Several advertisers have pulled adverts from GB News following a concerted campaign from left-wing pressure group Stop Funding Hate. Ikea, Octopus Energy, and cider firm Kopparberg are among the brands concerned. GB News launched on Sunday evening. Greg Jackson, founder of Octopus Energy, said the company does not advertise on "platforms whose primary purpose is the distribution of hate" and said it would only run adverts on new channels after watching their output for a period of time. The Open University and Ovo Energy also said they were pausing advertising, which they said had been placed by a media partnership without their knowledge. GB News has pledged to fight "cancel culture" and challenge the "echo chamber" of the "metropolitan" news.
 
Sky News has learnt that REEF Technology, which counts Japan's SoftBank and an Abu Dhabi state fund among its backers, has lodged a joint offer for NCP on Tuesday alongside Bain Capital Credit. The bid, which is understood to include a £150m unsecured loan to shore up NCP's finances, comes less than 48 hours before the car park operator's creditors are scheduled to vote on a controversial restructuring plan which has infuriated a number of landlords. A City source said on Tuesday that Bain Capital Credit and REEF Technology were confident that their joint proposal was "demonstrably better for landlords and NCP than the current plan" being considered by creditors.
 
Capita says it has signed a £528m four-year contract extension with an unnamed major European telecoms provider it has worked with for the last 20 years.

*TASK STATEMENT:* Copy the business news text word for word, from "Sky News has learnt" up to and including "considered by creditors.".

*DATA EXCERPTS:*
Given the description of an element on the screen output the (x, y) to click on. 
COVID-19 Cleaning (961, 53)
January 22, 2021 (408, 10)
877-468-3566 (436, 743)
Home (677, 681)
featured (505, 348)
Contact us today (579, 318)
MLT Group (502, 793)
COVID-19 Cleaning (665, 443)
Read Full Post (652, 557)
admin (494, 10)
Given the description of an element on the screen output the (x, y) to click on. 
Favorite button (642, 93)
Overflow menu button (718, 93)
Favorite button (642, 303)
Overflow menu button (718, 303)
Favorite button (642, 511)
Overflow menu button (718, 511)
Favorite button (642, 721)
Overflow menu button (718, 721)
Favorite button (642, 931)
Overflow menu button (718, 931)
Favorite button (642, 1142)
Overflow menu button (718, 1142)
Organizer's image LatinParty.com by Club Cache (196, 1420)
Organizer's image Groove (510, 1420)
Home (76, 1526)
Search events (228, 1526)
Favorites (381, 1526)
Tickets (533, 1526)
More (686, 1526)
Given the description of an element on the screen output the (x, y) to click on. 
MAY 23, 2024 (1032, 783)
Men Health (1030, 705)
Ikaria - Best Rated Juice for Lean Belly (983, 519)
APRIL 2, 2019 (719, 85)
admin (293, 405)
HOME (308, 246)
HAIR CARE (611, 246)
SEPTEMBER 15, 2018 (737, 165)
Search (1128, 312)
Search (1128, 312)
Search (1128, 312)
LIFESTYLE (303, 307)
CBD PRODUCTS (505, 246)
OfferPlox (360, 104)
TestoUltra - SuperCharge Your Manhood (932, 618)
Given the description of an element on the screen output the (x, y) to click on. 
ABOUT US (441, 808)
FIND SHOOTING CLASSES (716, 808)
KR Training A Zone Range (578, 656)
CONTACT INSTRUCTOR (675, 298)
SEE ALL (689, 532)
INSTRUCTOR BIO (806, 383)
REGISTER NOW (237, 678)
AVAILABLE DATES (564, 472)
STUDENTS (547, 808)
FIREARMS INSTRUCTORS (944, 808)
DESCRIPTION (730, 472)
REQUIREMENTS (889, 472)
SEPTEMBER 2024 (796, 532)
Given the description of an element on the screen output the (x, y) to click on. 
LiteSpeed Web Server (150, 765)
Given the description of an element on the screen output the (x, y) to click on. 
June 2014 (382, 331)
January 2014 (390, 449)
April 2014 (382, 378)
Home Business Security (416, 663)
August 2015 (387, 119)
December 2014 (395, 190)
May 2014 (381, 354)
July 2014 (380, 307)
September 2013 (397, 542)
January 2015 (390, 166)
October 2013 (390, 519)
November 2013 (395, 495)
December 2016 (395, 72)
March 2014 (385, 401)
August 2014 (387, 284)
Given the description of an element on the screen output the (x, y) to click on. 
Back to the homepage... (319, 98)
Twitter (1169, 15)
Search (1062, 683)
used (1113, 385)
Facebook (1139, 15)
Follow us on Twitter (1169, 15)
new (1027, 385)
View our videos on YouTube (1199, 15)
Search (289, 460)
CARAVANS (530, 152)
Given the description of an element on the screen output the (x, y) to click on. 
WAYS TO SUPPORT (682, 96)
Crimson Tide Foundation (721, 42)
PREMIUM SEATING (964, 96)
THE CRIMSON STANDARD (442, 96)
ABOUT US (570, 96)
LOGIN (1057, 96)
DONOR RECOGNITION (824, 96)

*RESULT OF THE TASK:*
Sky News has learnt that REEF Technology, which counts Japan's SoftBank and an Abu Dhabi state fund among its backers, has lodged a joint offer for NCP on Tuesday alongside Bain Capital Credit. The bid, which is understood to include a £150m unsecured loan to shore up NCP's finances, comes less than 48 hours before the car park operator's creditors are scheduled to vote on a controversial restructuring plan which has infuriated a number of landlords. A City source said on Tuesday that Bain Capital Credit and REEF Technology were confident that their joint proposal was "demonstrably better for landlords and NCP than the current plan" being considered by creditors.